Finetuning FasterRCNN for multi-class examples

Hello,

I’m trying to fine-tune Faster RCNN with the Resnet-50 backend via Torchvision, using some references I have arrived at a getitem call which looks like the following


def __getitem__(self, index: int):

        file_name = self.file_names[index]
        records = self.data[self.data['file_name'] == file_name]
        
        image = np.array(Image.open(file_name), dtype=np.float32)
        image /= 255.0

        if self.transform:
            image = self.transform(image)  
            
        if self.mode != "test":
            boxes = records[['xmin', 'ymin', 'xmax', 'ymax']].values
            
            area = (boxes[:, 3] - boxes[:, 1]) * (boxes[:, 2] - boxes[:, 0])
            area = torch.as_tensor(area, dtype=torch.float32)
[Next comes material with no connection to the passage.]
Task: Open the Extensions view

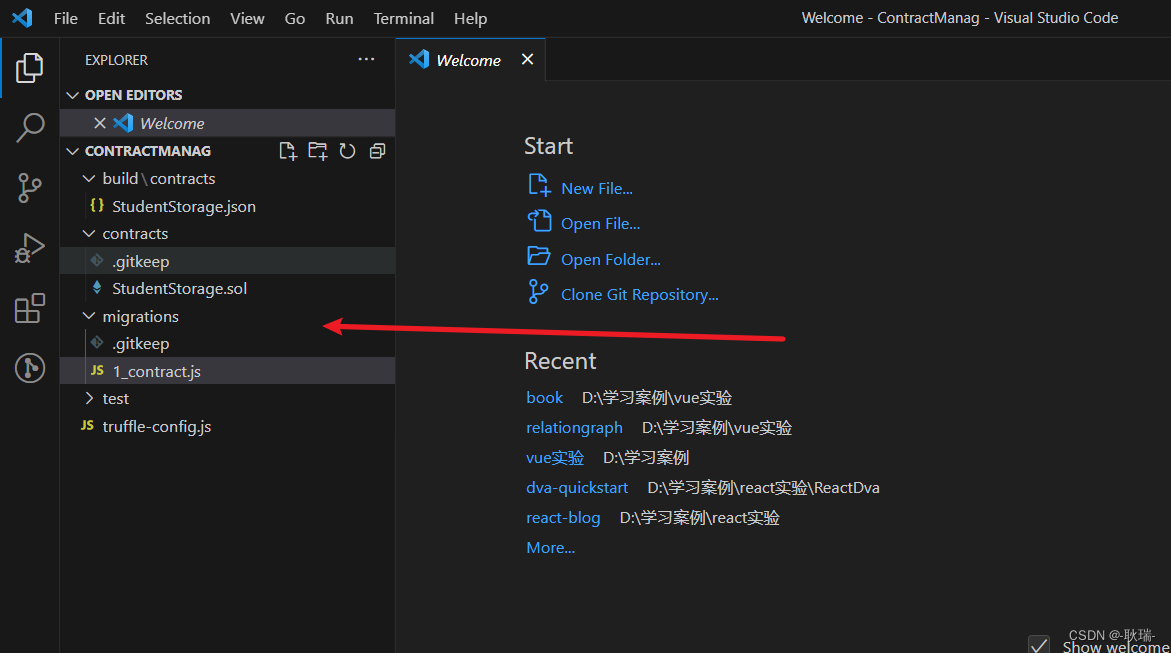Action: [x=29, y=307]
            labels = torch.ones((records.shape[0],), dtype=torch.int64)
            
            iscrowd = torch.zeros((records.shape[0],), dtype=torch.int64)
            
            target = {}

            target['boxes'] = boxes
            target['labels'] = labels
            target['image_id'] = torch.tensor([index])
            target['area'] = area
            target['iscrowd'] = iscrowd 
            target['boxes'] = torch.stack(list((map(torch.tensor, target['boxes'])))).type(torch.float32)

            return image, target, file_name
        else:
            return image, file_name

This line labels = torch.ones((records.shape[0],), dtype=torch.int64) assumes that there is only one other class and 0 in the case of Faster RCNN is reserved for the Background.

I have a dataset with multiple classes, and I am unable to figure out how to modify and pass the one hot encoded version to train the Faster RCNN model for a a multi-class scenario

Any advice would be great,

Thank you!

1 Like

Sir If I have 21 classes then what should I need to write?

Is this issue resolved? How did you fix it for multi classes? Please let me know

Object classes should be labelled sequentially, starting from 1. So, if you have 4 object classes, they should be numbered 1, 2, 3, and 4 in the labels variable mentioned by OP.

However, when creating the FasterRCNN object, the documentation for the num_classes argument says that you have to account for the background, which, by default, is class number 0.

So, in our example with 4 object classes, we actually have to pass num_classes=5 to FasterRCNN, even though we don’t have 4 classes of object annotations in our dataset.